In January, the House passed a bill funding the DHS for the rest of the year including amendments that would rollback the president’s deferred action programs. The programs would shield five million illegal immigrants from deportation and grant them work permits.
Senate Democrats repeatedly filibustered the bill in the weeks running up to the deadline on Feb. 27, when funding for the DHS would run out.
The Senate had earlier passed a “clean” version of the DHS bill without the provisions that defunded President Obama’s programs, but the House initially held out, passing a temporary one-week funding bill before passing the funding bill on Tuesday.
House Speaker John Boehner (R-Ohio.) put a clean version of the bill to a vote Tuesday, where it was passed on a 257–167 vote, with 75 Republicans joining every single House Democrat.
The defeat was predicted by many Tea Party Republicans who had questioned the GOP leadership’s willingness to fight the president’s immigration policies from the very beginning.
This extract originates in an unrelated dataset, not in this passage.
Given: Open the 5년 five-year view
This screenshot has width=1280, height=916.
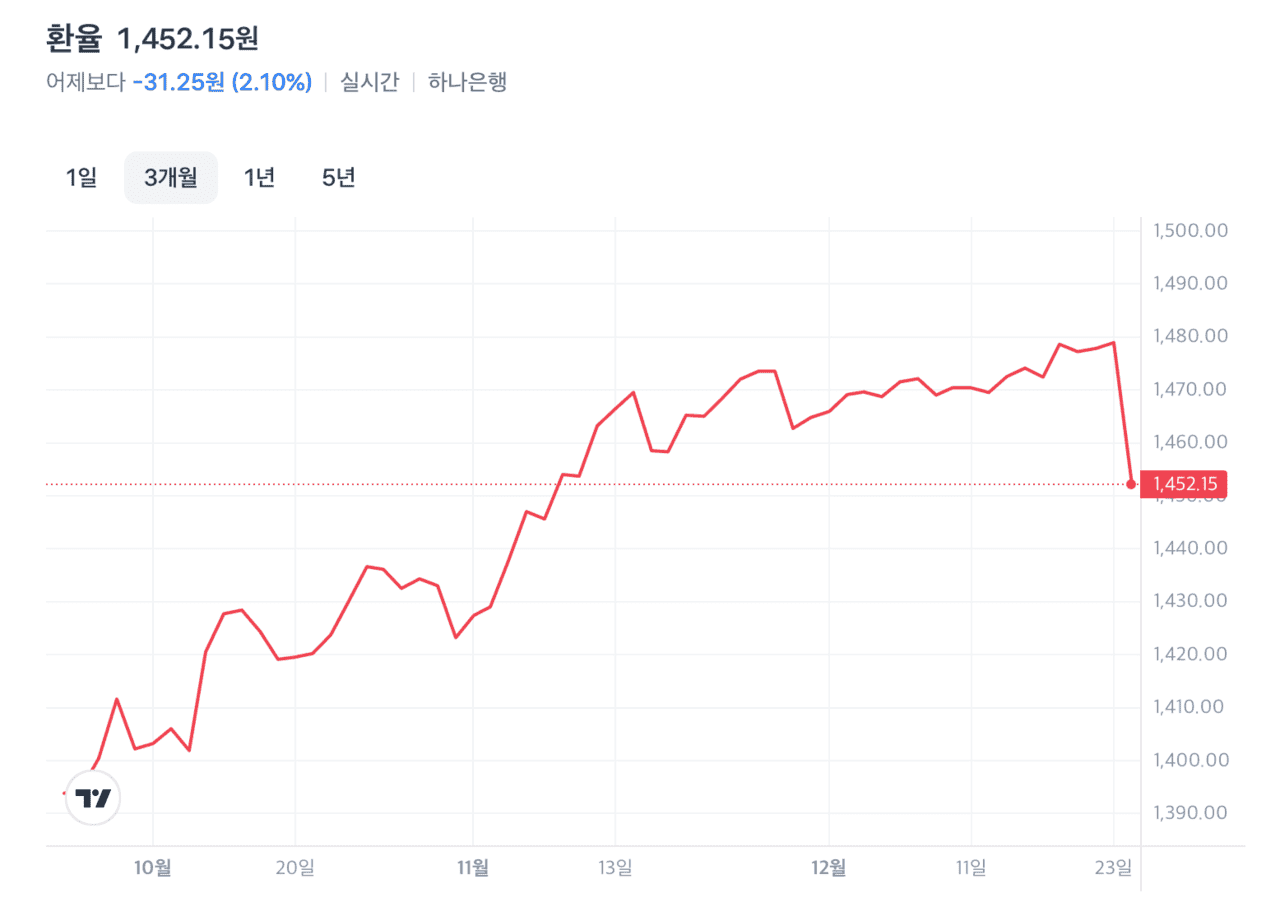Looking at the screenshot, I should (338, 177).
“I fought tooth and nail against Cromnibus in December because I said in December this gives up our leverage and it puts us into effectively a boxed canyon,” Sen. Ted Cruz (R-Texas.) said in February.”The Cromnibus was leadership’s plan. I said at the time it is a bad plan and it is a plan that is designed to lose.”
Many Republicans wanted to include defunding provisions in the government-wide omnibus funding bill passed in December, but Boehner cajoled rank-and-file House Republicans to narrowly pass the bill. Boehner had promised in December that the GOP would use funding for the DHS as leverage in 2015 to defund the president’s immigration programs.
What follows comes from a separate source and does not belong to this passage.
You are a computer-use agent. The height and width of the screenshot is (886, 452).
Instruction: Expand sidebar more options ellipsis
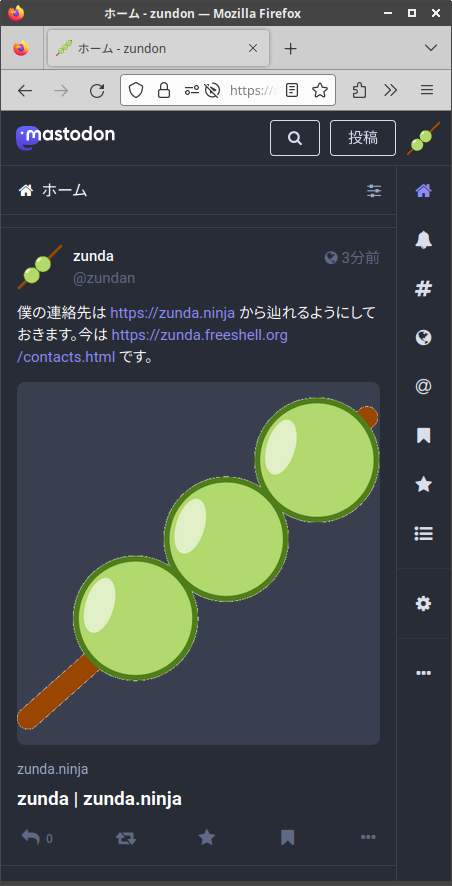pyautogui.click(x=424, y=673)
The move was widely seen as a betrayal to GOP efforts to block the president’s immigration policies, and in January several Republicans made an unsuccessful attempt to unseat Boehner from his Speakership.
Boehner justified his decision to let a clean funding bill pass by referring to a recent injunction by a federal court judge that temporarily froze the president’s deferred action programs. The injunction has been appealed and could be overturned by an appeals court.
“The good news is that the president’s executive action has been stopped, for now. This matter will continue to be litigated in the courts, where we have our best chance of winning this fight,” Boehner said, according to the Hill.
Some members of the House leadership had long opposed efforts to defund the president’s immigration programs. In November, House Appropriations chairman Hal Rogers (R-Ky.) falsely asserted that it was impossible for Republicans to defund those programs because they were self-funding.